TERNATE – HabarIndonesia. Iklim investasi tambang di Maluku Utara kian memanas. Di balik geliat ratusan izin tambang yang beroperasi, jeritan nelayan kian lantang.
Pemerintah Provinsi Maluku Utara dihimbau untuk tidak sekadar menjaga investasi, tapi harus berpihak kepada rakyat pesisir yang hidupnya terancam oleh kerusakan lingkungan.
Hingga kini, hanya sebagian kecil perusahaan tambang yang memiliki smelter. Namun dampak ekologis yang ditinggalkan sudah sangat terasa.
Laut tercemar, ikan menghilang, dan nelayan kehilangan harapan.
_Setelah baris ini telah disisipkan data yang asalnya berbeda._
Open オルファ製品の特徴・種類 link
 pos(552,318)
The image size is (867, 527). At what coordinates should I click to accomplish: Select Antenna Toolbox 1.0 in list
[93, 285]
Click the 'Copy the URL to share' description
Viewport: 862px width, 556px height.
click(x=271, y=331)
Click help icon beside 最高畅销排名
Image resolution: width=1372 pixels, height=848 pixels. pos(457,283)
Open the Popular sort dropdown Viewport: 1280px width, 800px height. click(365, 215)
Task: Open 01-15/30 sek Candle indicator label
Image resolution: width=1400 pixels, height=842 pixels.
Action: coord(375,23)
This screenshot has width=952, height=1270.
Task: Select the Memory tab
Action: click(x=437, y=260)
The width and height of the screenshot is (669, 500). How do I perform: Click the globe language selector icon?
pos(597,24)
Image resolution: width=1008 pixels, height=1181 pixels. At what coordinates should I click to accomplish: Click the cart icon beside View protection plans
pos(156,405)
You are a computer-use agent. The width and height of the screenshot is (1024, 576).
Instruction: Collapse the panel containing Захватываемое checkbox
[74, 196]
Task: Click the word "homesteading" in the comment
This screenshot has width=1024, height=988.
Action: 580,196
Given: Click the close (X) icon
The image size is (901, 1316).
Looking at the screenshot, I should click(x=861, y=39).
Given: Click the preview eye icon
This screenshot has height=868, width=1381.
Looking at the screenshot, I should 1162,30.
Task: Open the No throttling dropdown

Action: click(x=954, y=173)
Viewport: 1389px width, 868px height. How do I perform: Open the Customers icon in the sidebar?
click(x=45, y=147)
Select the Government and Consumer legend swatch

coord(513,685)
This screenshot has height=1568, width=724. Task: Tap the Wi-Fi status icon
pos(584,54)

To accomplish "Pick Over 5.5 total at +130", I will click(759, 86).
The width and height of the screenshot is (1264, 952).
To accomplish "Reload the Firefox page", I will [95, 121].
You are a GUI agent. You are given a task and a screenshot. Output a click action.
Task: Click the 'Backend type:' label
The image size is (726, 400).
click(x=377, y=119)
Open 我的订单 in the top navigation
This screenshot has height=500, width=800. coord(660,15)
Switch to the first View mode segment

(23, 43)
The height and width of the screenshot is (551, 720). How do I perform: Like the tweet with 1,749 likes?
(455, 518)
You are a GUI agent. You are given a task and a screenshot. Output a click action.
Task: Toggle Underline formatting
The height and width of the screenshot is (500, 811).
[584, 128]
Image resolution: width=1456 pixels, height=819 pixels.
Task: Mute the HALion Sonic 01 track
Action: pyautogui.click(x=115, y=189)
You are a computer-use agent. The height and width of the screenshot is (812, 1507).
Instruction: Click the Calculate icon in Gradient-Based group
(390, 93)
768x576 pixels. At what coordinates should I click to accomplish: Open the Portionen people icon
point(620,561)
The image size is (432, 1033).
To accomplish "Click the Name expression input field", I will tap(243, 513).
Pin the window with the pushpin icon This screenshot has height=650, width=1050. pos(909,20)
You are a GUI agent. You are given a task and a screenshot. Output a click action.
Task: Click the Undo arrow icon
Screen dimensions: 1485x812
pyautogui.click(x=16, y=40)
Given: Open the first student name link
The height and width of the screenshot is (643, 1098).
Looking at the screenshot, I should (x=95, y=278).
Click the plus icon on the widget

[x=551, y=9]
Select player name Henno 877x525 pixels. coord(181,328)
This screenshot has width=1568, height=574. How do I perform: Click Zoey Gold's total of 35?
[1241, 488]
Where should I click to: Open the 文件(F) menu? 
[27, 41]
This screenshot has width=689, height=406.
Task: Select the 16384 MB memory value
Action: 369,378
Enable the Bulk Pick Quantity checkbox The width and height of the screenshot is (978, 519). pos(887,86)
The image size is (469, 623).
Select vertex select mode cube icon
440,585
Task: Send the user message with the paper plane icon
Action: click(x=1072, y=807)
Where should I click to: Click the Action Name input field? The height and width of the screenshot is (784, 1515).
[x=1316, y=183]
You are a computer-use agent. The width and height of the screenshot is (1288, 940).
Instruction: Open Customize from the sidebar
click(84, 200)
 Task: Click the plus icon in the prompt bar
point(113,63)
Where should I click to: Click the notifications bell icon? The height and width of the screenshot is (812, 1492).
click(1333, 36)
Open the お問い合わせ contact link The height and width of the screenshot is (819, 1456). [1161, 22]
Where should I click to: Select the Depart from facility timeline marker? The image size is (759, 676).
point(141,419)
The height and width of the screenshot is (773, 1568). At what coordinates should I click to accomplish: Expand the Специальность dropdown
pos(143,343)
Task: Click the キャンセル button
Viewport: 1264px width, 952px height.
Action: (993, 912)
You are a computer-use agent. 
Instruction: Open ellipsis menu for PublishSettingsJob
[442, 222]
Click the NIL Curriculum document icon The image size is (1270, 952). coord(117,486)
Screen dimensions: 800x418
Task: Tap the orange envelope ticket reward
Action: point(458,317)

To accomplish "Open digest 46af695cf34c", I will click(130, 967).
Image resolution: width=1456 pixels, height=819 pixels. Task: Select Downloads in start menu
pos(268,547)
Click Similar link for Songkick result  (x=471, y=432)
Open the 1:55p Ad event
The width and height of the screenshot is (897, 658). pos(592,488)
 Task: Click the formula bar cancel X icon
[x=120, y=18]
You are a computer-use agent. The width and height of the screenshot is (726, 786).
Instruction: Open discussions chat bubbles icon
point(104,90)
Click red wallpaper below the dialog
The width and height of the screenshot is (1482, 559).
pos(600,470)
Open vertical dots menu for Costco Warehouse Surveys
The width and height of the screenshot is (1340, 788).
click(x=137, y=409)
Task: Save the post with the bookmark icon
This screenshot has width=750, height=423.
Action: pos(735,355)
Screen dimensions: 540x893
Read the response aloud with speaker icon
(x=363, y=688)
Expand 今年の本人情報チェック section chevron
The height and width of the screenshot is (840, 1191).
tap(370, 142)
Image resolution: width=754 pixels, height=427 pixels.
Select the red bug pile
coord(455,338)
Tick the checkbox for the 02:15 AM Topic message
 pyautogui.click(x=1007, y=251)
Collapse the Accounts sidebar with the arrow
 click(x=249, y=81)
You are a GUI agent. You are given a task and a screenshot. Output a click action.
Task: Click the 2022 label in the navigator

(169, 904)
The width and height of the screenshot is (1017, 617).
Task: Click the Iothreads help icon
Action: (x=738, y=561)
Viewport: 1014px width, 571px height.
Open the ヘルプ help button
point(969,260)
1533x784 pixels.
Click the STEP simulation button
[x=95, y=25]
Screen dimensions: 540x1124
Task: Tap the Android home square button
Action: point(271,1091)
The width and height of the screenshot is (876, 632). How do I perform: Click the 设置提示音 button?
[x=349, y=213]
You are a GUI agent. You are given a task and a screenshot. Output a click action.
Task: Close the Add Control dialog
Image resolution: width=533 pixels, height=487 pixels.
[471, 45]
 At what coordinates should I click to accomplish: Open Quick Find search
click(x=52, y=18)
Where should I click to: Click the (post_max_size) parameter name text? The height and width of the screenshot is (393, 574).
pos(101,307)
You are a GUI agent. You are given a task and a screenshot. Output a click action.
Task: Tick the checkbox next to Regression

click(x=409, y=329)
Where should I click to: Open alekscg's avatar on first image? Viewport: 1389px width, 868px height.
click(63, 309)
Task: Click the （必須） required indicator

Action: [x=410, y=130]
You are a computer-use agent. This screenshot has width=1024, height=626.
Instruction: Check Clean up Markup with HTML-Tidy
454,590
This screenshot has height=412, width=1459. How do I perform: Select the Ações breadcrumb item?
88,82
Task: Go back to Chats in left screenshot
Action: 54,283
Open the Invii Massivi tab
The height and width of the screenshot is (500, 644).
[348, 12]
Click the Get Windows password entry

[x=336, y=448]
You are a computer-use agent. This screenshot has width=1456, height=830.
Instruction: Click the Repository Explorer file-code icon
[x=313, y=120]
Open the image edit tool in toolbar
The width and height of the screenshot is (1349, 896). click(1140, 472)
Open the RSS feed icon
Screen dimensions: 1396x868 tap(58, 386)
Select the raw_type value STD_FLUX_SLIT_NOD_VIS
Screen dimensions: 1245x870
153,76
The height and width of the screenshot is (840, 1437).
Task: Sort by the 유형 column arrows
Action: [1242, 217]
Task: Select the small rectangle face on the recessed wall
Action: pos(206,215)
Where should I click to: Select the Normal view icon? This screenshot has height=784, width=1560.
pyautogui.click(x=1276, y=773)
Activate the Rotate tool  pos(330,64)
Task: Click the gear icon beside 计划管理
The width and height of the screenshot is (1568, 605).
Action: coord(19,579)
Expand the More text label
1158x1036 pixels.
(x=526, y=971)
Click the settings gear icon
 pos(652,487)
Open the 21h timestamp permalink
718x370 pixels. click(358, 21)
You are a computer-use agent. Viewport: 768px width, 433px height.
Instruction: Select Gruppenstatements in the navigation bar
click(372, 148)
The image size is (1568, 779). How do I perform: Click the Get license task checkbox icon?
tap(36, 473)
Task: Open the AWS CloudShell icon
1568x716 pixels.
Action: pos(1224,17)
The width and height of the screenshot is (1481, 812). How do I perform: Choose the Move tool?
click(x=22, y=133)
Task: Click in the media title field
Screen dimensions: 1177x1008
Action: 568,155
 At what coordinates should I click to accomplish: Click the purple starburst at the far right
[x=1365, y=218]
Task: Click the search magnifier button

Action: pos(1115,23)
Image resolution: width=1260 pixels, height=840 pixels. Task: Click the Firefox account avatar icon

PLT Ketua DPC HNSI Halmahera Timur dan Wakil Sekretaris HNSI Maluku Utara, Taufik M. Yusup, bersuara keras.
“Jika semua izin tambang itu beroperasi, maka tamat sudah kehidupan nelayan di Maluku Utara.” ujarnya Taufik.
Taufik menyebut pengalaman pahit operasi PT ANTAM Tbk di Pulau Gebe sebagai bukti nyata.
“Sejak 1974 hingga 2008, PT ANTAM beroperasi, tetapi ekonomi Maluku Utara tidak pernah bangkit. Yang tersisa hanyalah kerusakan ekologi yang tak pernah dipulihkan,” tegasnya.
Kondisi makin mengkhawatirkan ketika nelayan di Halmahera Tengah dilarang melaut di Teluk Weda oleh Dinas Kelautan dan Perikanan.
Alasannya, teluk itu sudah tercemar logam berat! Ini bukan lagi isu kecil, ini ancaman nyata bagi kelangsungan hidup ribuan nelayan dan masa depan laut Maluku Utara.
Yang paling ironis, nelayan Maluku Utara justru sudah diakui dunia sebagai pelaku perikanan berkelanjutan.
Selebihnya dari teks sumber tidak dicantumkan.